Morality beats consumerism every time.
Moreover, the word "choice" versus "decision" is a bad idea because "choice" is less serious a word than "decision." From a linguistic perspective, "choice" was in itself a bad choice.
The word "abortion" is also negative -- the word "abort" as in "abort the mission," as if something has gone terribly wrong. Now you can't just immediately change a word like that to something that's more positive, and in fact, abortions are not situations where things have gone right. The situation is an unwanted pregnancy, un-wanted, negative.
If you use the word "abortion" at all these days, what you're doing is playing on the right's turf, where they have defined the issues to suit their interests, using their words.
What is necessary is a redefinition -- what I will call a "reparsing" -- of the issue. There are four different types of reparsing that are required, and each expresses a powerfully moral idea grounded in a progressive moral perspective.

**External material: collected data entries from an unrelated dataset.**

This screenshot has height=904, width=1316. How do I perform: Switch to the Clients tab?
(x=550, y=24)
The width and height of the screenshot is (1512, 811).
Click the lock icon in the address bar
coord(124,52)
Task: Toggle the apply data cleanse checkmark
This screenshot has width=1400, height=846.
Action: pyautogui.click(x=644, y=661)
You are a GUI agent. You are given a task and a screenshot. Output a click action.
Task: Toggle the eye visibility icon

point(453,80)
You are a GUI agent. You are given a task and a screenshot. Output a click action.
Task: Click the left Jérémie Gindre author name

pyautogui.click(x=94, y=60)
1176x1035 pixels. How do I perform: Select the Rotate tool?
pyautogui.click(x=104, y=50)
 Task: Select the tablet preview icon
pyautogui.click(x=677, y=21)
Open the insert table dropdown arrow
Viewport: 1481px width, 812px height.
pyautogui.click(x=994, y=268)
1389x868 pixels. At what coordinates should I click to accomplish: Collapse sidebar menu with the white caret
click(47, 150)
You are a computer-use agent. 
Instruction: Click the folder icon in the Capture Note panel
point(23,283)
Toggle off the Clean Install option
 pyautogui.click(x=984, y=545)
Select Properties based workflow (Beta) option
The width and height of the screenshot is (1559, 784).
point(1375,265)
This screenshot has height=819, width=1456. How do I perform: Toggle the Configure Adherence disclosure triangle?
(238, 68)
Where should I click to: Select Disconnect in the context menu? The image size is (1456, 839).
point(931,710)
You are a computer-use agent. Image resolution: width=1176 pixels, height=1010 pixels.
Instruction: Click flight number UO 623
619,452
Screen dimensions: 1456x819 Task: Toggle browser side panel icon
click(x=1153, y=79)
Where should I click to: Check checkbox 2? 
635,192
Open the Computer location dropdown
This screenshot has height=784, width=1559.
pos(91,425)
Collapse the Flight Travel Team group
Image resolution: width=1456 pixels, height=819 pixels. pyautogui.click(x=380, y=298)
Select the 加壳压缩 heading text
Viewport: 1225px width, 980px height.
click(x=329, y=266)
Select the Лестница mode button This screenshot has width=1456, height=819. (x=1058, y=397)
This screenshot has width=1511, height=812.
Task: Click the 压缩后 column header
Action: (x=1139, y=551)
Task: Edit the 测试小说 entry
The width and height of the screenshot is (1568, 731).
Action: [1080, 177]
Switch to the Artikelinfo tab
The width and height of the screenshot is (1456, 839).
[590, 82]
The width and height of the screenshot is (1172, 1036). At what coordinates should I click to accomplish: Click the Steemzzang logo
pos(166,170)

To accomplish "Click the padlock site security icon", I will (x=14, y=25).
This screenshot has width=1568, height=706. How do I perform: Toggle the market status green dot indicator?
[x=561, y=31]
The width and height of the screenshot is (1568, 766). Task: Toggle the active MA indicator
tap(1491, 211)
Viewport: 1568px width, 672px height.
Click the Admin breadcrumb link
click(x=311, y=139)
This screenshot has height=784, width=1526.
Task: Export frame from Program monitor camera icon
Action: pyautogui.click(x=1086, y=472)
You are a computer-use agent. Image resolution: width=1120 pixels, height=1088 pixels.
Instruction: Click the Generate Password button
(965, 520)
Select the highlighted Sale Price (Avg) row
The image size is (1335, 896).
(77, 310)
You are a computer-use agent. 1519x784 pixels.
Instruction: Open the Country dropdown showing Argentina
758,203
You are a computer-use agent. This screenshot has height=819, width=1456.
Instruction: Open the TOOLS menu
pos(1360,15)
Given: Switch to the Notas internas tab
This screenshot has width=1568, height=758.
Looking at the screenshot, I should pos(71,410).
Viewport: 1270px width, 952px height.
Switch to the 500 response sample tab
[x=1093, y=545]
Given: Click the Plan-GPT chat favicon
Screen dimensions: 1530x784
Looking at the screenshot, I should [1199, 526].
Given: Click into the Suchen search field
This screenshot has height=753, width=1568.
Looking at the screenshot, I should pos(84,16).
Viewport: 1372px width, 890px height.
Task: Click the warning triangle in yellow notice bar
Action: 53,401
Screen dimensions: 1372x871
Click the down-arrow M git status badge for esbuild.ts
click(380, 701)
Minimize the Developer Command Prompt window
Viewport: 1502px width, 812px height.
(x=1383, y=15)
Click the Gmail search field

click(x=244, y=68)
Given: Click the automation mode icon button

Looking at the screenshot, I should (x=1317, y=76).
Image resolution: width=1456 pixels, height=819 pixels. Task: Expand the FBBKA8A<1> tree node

Howard Dean, he goes on to relate, has recently done this reparsing. After the linguistic twists and turns, he can calmly tell us:
In short, the right-wing is imposing a culture of death on this country and we shouldn't stand for it. Progressive values and politics are committed to preserving and nurturing life.
And I found his final claim startling:
Finally, I'm not sure of the exact numbers, but approximately 28,000 women in this country each year become pregnant as the result of a rape. That's a huge number and it occurs all over America. Here is the question that we must raise: should the federal government force a woman to bear the child of her rapist?
I am, I admit, suspicious of his inexact numbers.
One anti-rape organization estimates approximately 4,000 pregnancies per year from rape: http://www.rainn.org/statistics.html
Another estimates 32,000: http://www.paralumun.com/issuesrapestats.htm
Posted by: Matthias | July 27, 2005 at 03:12 PM
The Alan Guttmacher Institute estimates that 13,000 women per year have abortions following rape or incest. If accurate, that's about 1% of all abortions in the U.S.: http://www.guttmacher.org/pubs/fb_induced_abortion.pdf
Posted by: Scott G | July 27, 2005 at 04:56 PM
The only abortion to which one should necessarily be opposed is medically unnecessary termination of a viable pregnancy. If the life or health of the mother is at risk (i.e. ectopic pregnancy), the question of abortion becomes more difficult and, in my opinion, leans in favor of the mother.
Posted by: Not Given | July 27, 2005 at 06:42 PM
One ought be suspicious of Dr. Dean's "inexact numbers". He has a most irritating habit of inventing "facts" on the fly, which seems the lowest form of sophistry, and the resort of men not nearly so intelligent as they deem themselves to be.
Posted by: Anthony Perez-Miller | July 28, 2005 at 12:52 AM
Whatever the actual number of pregnancies caused by rapes, Dean's "reasoning" is tantamount to suggesting that two wrongs (rape, unwanted pregnancy) make a right (to, um, "choose" termination), which means his linguistic problem remains-- he's trying desperately to move math vocabulary (where wrong is analagous to negative and right to positive)into the moral realm. It won't work.
Meanwhile, Dr. Lakoff continues to rack up consulting fees from gullible Democrats who think it's all about rebranding.
Posted by: Patrick O'Hannigan | July 28, 2005 at 11:26 AM
Methinks Mr. Dean commits at least one fallacy in his rhetorical excess. Here's a candidate:
argumentum ad consequentiam
http://www.datanation.com/fallacies/conseq.htm
Posted by: Jordan | July 28, 2005 at 03:06 PM
Why don't we just call right wrong and wrong right and be done with it?